##### SOURCE EXTRACT

Generally, Transnistria is depicted in the foreign news as a unwelcoming place, where criminal and illegal activities are the principal resources of the country. Best case scenario, Transnistria is shown as the last remaining piece of the Soviet Union. Anyway, is Transnistria really stuck back in time, is it still a Soviet state? Does the society still attach value to socialist values?
Despite the abundance of Communist symbols all over the place — the flag here still displays hammer and sickle — Transnistria today looks like any other modern country. Transnistrian citizens follow the diktats of a consumeristic and globalized society, which often remains a pipe dream due to a fragile economic situation. A new modern icon seems to have backed up the traditional symbols of communism, which characterised each element of the urban landscape for decades: Vladimir Putin. The Russian president is more and more present, painted on the bodyworks of the off-roads or printed on the t-shirts while stroking a puppy.
In the unrecognised republic that looks towards Moscow and asked for a Russian annexation after the Crimean referendum, a stalemate affects the domestic status. The situation is well pictured by the paradox of Transistrian passports: available only within the national borders, they force citizens to ask for a foreign passport if they want to expatriate. Moldavian or Russian ones are the most requested, and lots of people usually own more than a document, waiting to understand the direction of future Transnistrian politics.

##########
##### DATASET SECTION

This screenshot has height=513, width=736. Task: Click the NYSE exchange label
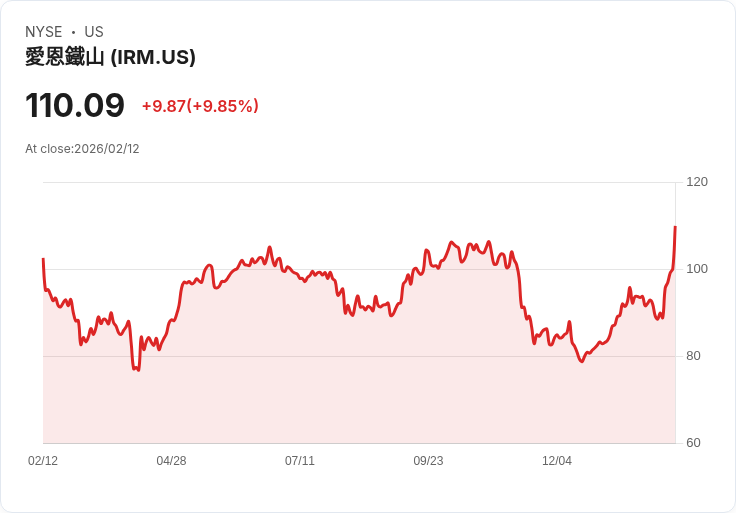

##########

**COMPLETE THE FOLLOWING**
1. Restate word for word the section of the Transnistria passage that opens with the words containing "Despite the abundance" and closes with "stroking a puppy.".
2. List every nationality of passport that the Transnistria passage mentions.
Work only from the Transnistria passage, not from the material.

**SOLUTIONS TO THE TASKS**
1.
Despite the abundance of Communist symbols all over the place — the flag here still displays hammer and sickle — Transnistria today looks like any other modern country. Transnistrian citizens follow the diktats of a consumeristic and globalized society, which often remains a pipe dream due to a fragile economic situation. A new modern icon seems to have backed up the traditional symbols of communism, which characterised each element of the urban landscape for decades: Vladimir Putin. The Russian president is more and more present, painted on the bodyworks of the off-roads or printed on the t-shirts while stroking a puppy.

2. Transnistrian, Moldavian, Russian